FYI.

This story is over 5 years old.

Tech

Why the 2014 El Niño Was a Great Big Dud

There are no sure things in medium-term seasonal weather predictions.

The seemingly essential chaos of weather and, slightly less so, the climate at-large is enormously undersold. We can say very big things (the planet is warming catastrophically) and we can say relatively small things (it will likely rain somewhere in this geographic area this evening), but in between the situation is opaque as hell. Whether it comes from the National Oceanic and Atmospheric Administration (NOAA) or the Old Farmer's Almanac, statements about six months from now are sketchy, albeit with the latter being orders of magnitude more sketchy than the prior.

Advertisement

This opaqueness includes El Niño, a recurring pattern of surface warming in the eastern-ish Pacific Ocean. You may have noticed that over the past weeks a great number of people, including some actual authorities, buzzing about a powerful El Niño brewing for this upcoming winter. California will flood! Oregon will burn! Washington D.C. will, uh, do one or the other or maybe just something in the middle, as per a usual year.

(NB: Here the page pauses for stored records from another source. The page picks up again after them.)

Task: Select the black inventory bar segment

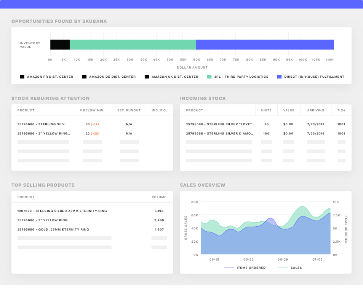Action: coord(59,44)
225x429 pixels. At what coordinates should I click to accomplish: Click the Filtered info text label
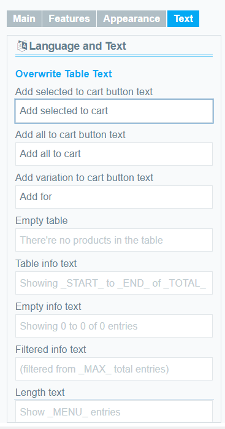[x=51, y=349]
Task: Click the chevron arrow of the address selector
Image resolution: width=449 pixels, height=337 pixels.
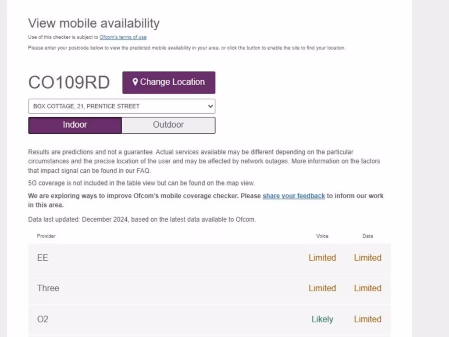Action: click(210, 106)
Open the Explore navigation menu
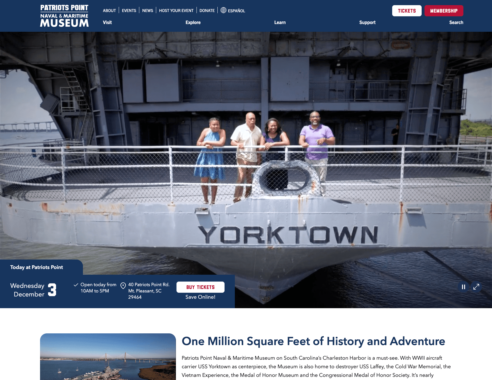Viewport: 492px width, 380px height. (x=193, y=22)
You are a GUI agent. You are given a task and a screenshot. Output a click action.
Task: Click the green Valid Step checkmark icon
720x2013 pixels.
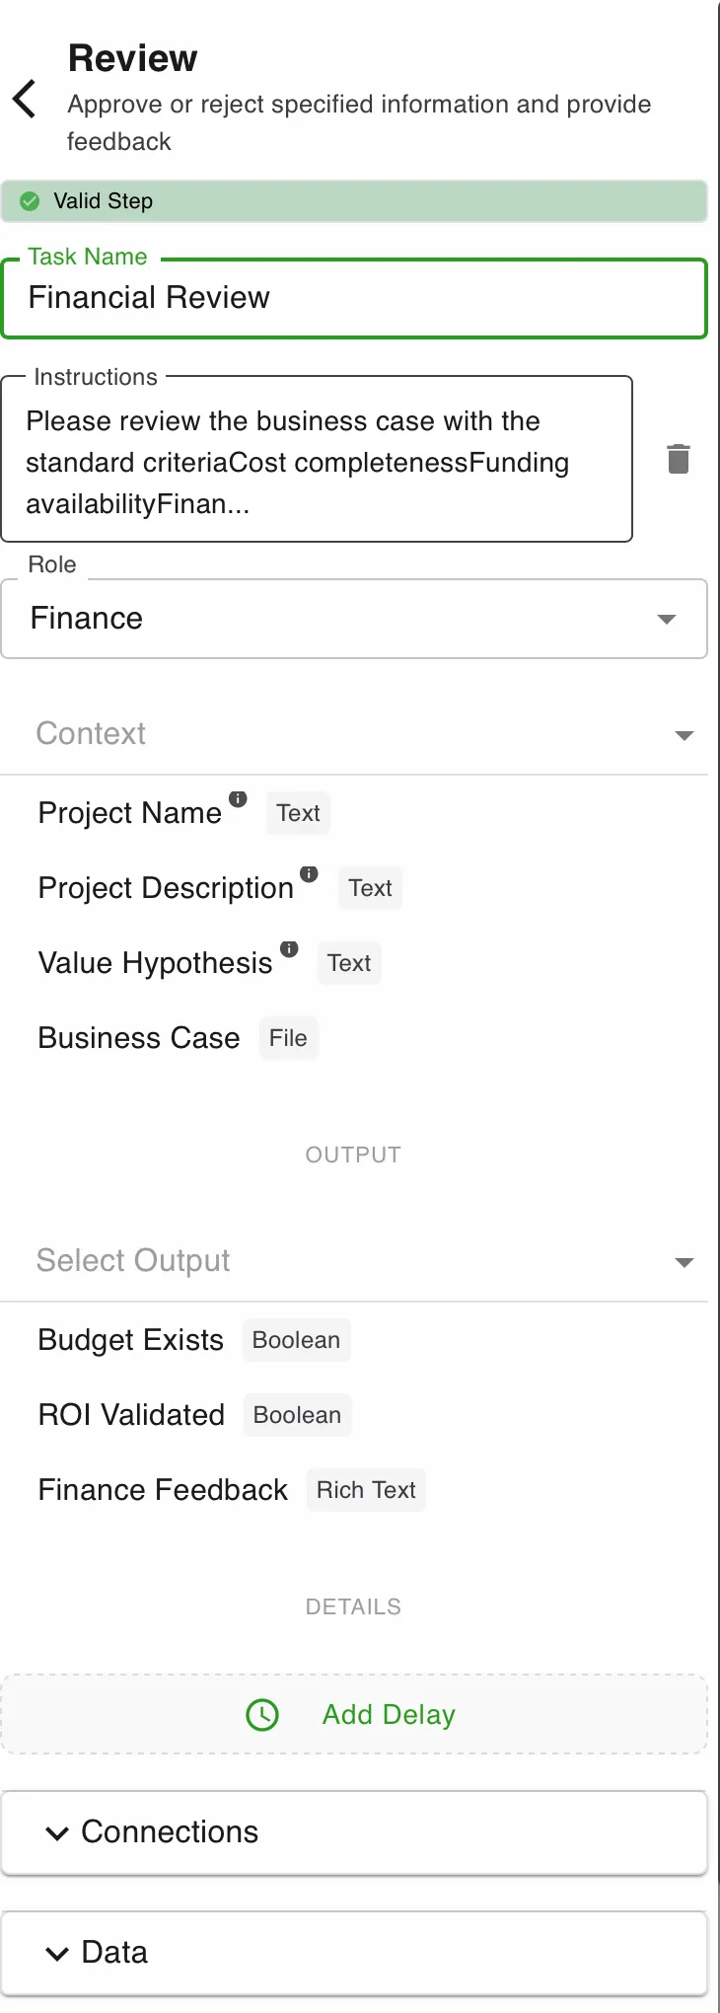click(x=31, y=201)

To be clear, the 2015 El Niño looks like a slam dunk, with NOAA declaring in its July outlook that, "There is a greater than 90 percent chance that El Niño will continue through Northern Hemisphere winter 2015–2016 … with many multi-model averages predicting a strong event …" This is an unusually high probability.

El Niño is one of only a couple of climate-scale events that allow us to look at this middle-range of timescales and say much of anything. Hype aside, however, it remains unpredictable even as it seems to materialize. In a commentary published in this week's Nature, NOAA senior scientist MJ McPhaden offers a timely look back at the 2014 El Niño that wasn't, which the NOAA had assigned an 80 percent probability of occurring.

In the early months of 2014, a series of large-scale wind bursts occurred over the western equatorial Pacific as abrupt relaxations of the trade winds. The ocean's response to these shifts was remarkably similar to what was seen prior to the 1997-1998 El Niño, the largest on record. That winter saw devastating flooding in California and North Dakota, ice storms in the Northeast, and a rash of tornadoes in Florida.

Advertisement

The recurrence rate of El Niños of that magnitude is thought to be 15 to 20 years, and, in 2014, this meant we were due. Meanwhile, excessive heat was building above the thermocline—the thin body of water separating mixed surface layers from deep cold layers in bodies of water—along the equator. Such an event has preceded every moderate El Niño season through the past 35 years of observations.

Image: NASA/Wiki

So, in June of 2014 NOAA released its prediction: "the chance of El Niño is about 70 percent during the Northern Hemisphere summer and is close to 80 percent during the fall and early winter." Not long after, however, sea surface temperature (SST) anomalies began to decay as the trade winds again gathered steam. Seasonal forecasts decayed with them and, in January 2015, the NOAA predicted that the weak warming that did occur was projected to completely dissipate by spring. Which should have been the end of it.

"However, the much-ballyhooed El Niño, though moribund, was not completely dead," McPhaden writes. "Surprisingly, it came roaring back with renewed vigour during the first half of 2015, energized by a new spate of strong westerly wind bursts. These episodic wind events, some of which were associated with highly unusual cyclone activity in the western Pacific in early 2015, are a form of stochastic forcing for El Niño."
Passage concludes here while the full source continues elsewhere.